L’extraordinaire dramaturgie du sport
Pas d’homme chauve-souris dans Losers ni de citations tirées d’un manuel de développement personnel, mais, entre autres, un boxeur repenti (Michael Bentt), devenu malgré lui champion du monde poids lourds, qu’un combat de trop écarte tragiquement du ring. Au terme d’une carrière qu’il n’a jamais voulue, et qu’un père violent lui a imposée, Bentt trouve dans l’écriture d’un livre en forme d’autoanalyse un salut inespéré, et devient le second couteau récurrent de films de boxe hollywoodiens. Il y a aussi Surya Bonaly, patineuse artistique franco-américaine à la technique inégalée, ayant contre elle le fait d’être noire dans une discipline terriblement normative, où la favorite du jury est une poupée gracile, invariablement caucasienne.
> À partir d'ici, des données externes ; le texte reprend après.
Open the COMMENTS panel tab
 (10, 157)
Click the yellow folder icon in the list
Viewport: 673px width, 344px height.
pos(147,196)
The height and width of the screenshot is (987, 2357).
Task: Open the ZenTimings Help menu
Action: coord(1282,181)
Il y a encore Jack Ryan, basketteur prolo champion des terrains de bitume de Brooklyn, qu’une hygiène de vie déplorable et un tempérament incandescent empêchent de passer pro.
Mais le sel véritable de Losers réside dans la façon dont la série s’approprie l’extraordinaire dramaturgie du sport à la faveur d’échecs retentissants. L’épopée rocambolesque de Torquay United, petit club de foot anglais de cinquième division qui joue chaque saison sa survie devant un parterre de supporteurs en fusion, n’a d’égale que le match de curling, aux allures de fresque homérique sur glace, qui oppose deux provinces canadiennes dans une finale paroxystique.
Rendre une partie de curling – dont le joueur type y est décrit comme un amateur de bière ventripotent et moustachu – aussi palpitante que le climax d’un blockbuster hollywoodien est l’une des forces de Losers, dont les huit épisodes, bien qu’inégaux, bénéficient d’un storytelling ultra efficace, où se mêlent images d’archives, interviews face caméra et reconstitutions d’épreuves sportives en dessins animés à la ligne claire réussie. Perdre n’a jamais été aussi savoureux.